A less self-indulgent and more engaged Jerry Lewis. What more could a kid ask for?
I used to watch Soupy Sales all the time also. But one of my main reasons was not so much for the crazy comedy, but because he often had jazz groups on as guest performers. For instance, for many years it was thought that no film clips existed of the great Clifford Brown playing trumpet(he died an early death in an auto accident). Then they discovered a clip of his group performing on the Soupy Sales show.
"Not The Craw! The Craw!"
"What do you get when you throw a bomb into a French bakery? A Napoleon blown apart."
You had to be there.
Jeff M.
I see google.com has alot about Soupy Sales and his love of jazz. He evidently had many of the greats on his show. The Clifford Brown tape was one of the few recordings that survived and You Tube has the 5 minute recording, made shortly before the car accident in 1955.

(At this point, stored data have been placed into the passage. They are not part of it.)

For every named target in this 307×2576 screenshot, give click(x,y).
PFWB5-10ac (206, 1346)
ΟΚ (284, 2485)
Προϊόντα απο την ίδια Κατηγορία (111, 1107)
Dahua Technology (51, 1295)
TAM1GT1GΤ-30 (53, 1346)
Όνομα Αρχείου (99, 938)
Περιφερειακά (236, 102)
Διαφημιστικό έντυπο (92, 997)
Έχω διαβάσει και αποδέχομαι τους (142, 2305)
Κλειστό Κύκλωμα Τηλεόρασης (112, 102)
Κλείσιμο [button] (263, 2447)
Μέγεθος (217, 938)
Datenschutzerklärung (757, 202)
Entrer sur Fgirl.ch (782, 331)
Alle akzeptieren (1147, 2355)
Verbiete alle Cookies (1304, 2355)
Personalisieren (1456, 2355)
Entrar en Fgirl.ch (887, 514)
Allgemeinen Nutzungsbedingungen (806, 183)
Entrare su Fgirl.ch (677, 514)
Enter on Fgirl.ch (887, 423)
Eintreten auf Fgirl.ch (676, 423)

Soupy died in 2009, age 83.
Thinking about Soupy Sales just made me remember the time he was suspended for a couple weeks by the network. It was New Years 1965 and he told his young viewers to send in some of the green pieces of paper from their parents purses. Needless to say he got into trouble over that stunt!
Great show. I loved the hand puppets.
I have a link on my blog to Soupy as hapless investigator Philo Kvetch:
http://elizabethfoxwell.blogspot.com/2009/10/soupy-sales-flashback-philo-kvetch.html
It looks like the Philo Kvetch clip has been removed from YouTube. I hope I can find another one sometime.
I LOVED the Soupy Sales show, White Tooth and Black Fang, the crazy stunts he pulled. Walker, I saw that show. I knew better than to do it, but I wondered at the time how he could get away with it. He didn't. He was also suspended for a few shows for talking about a woman who "had a baby in the oven" as I recall.
I saw him for the first time when I was 12, and became an instant lifelong fan.
His real name was Milton Hines, BTW.
Milton Supman, Cap'n. But you knew that.
He got away with telling some of the oldest jokes.
During the run of the New York show, actor Frank Nastasi played White Fang, Black Tooth, Pookie, and all the "guy at the door" characters.
"Mr. Sales, Mr. Sales, you gotta help me."
"What is it?"
"It's my brother. He thinks he's a chicken."
"Why didn't you take him to a psychiatrist?"
"We need the eggs."
*bada bing*
Jeff M.
Someone's always lying to me. I was told back in high school his last name was Hines.
I remember Soupy. He used to crack me mup most when he and the cameraman seemed to be sharing an inside joke. I also loved the off screen noises. I mean, I thought he was hysterical.
What did I know?
You hadda' be there is right.
I do remember feeling very sad when I read somewhere that Soupy had died.